Aloud, he said, “I’m finished, Mother. May I be excused?”

* * *

“Do you walk the causeway?”

Arthur shook his head. His new playmate, a boy named Edgar, had a toy chest filled with interesting things: a well-stocked Noah’s Ark which looked like it had been carved and painted by a professional, not by Edgar’s father; an entire battalion of tin soldiers; a little wooden train with cars and a caboose which could be hitched or unhitched according to Edgar’s desire; and the one which truly stirred envy in Arthur’s heart, the cream of the crop, was an enormous rabbit with velour skin, stuffed with the softest cotton.
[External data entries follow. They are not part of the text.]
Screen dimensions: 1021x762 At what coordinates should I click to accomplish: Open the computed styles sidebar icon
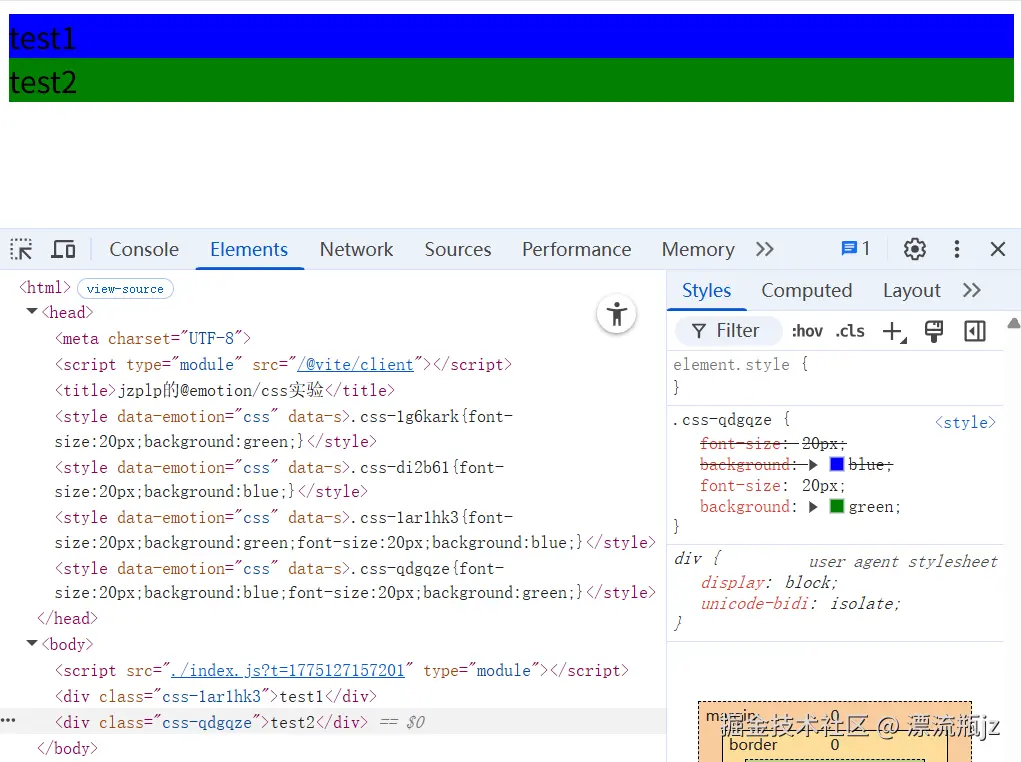(x=974, y=331)
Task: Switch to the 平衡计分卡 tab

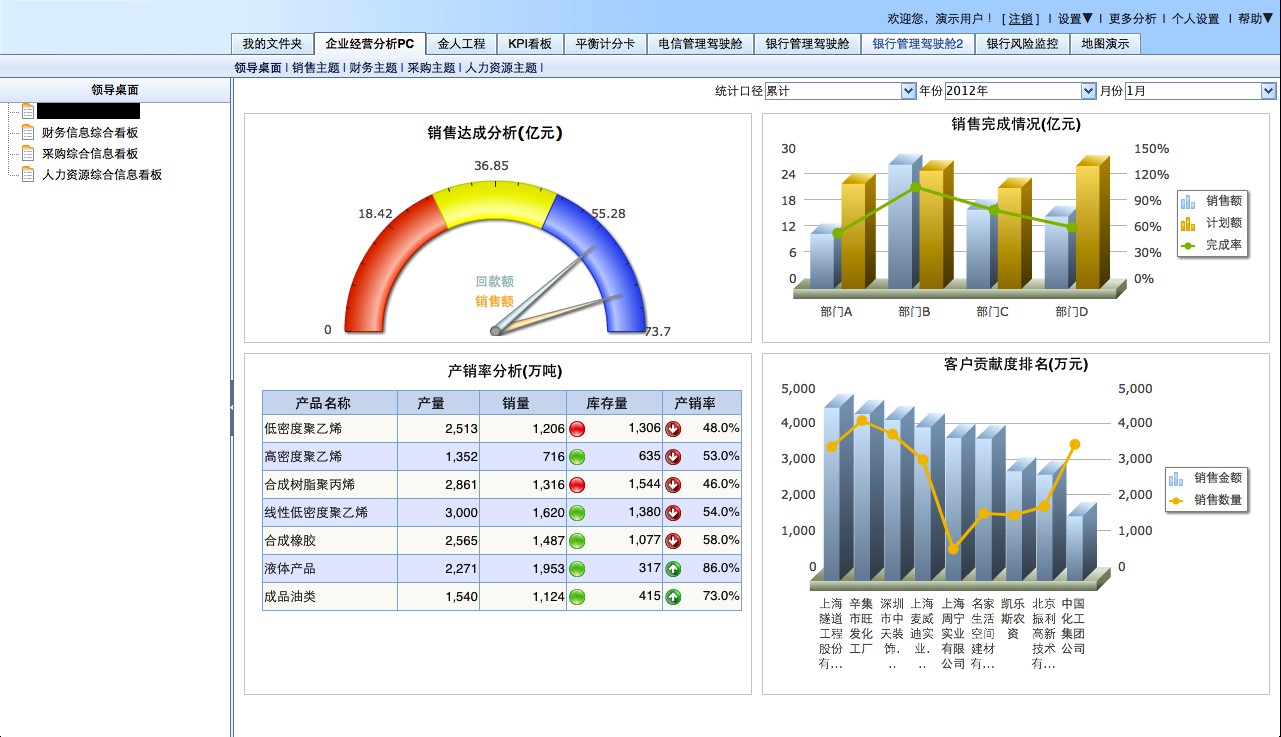Action: coord(605,44)
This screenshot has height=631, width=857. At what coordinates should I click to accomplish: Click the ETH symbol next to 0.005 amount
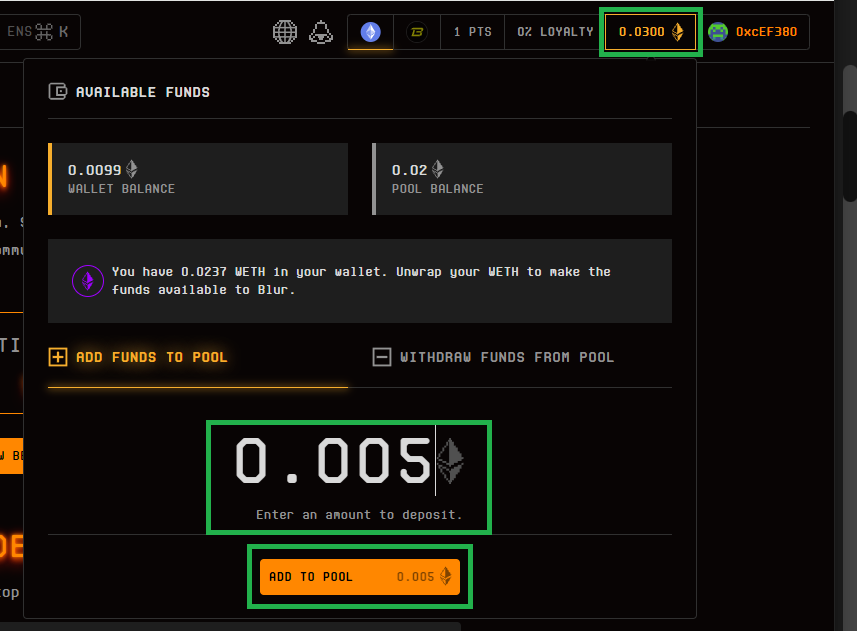[450, 461]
Edgar himself seemed uninterested in his own toys, and downright disdainful of Arthur’s. He glanced at the horse and soldier with weary, dark eyes and then turned to the window, gazing outside with his bare knees knocking against the wall. It didn’t escape Arthur’s notice that Edgar had a proper nursery, with clouds painted on the walls and a rocking horse in the corner; it didn’t escape his notice, either, that while the window was high, made for adults, there was a leather seat beneath it which a child Edgar’s size could easily climb onto in order to peek outside.

None of the windows in Eel Marsh House had seats like that.

“I would walk the causeway,” Edgar declared in his strange, flat voice, staring out at the rain. “My older brothers all did it when they was my age. At night, even.”

“You can’t walk it at night,” said Arthur automatically. He was examining the two wooden lions which had been wedged into Edgar’s ark. Both of them had manes made of badger fur, glued to the wood.

“You can so,” says Edgar. “My brothers did it.”

“But the tide comes up at night.”

Edgar pushed back from the window, his small face dark with fury. He lashed out with his foot to kick the lions out of Arthur’s hands, then remembered they were his own toys and stopped himself with the toe of his unpolished shoe mere centimeters away from Arthur’s fingers.

Unperturbed, Arthur turned his eyes back to the lions and bumped one’s maw against the other’s neck, making them fight.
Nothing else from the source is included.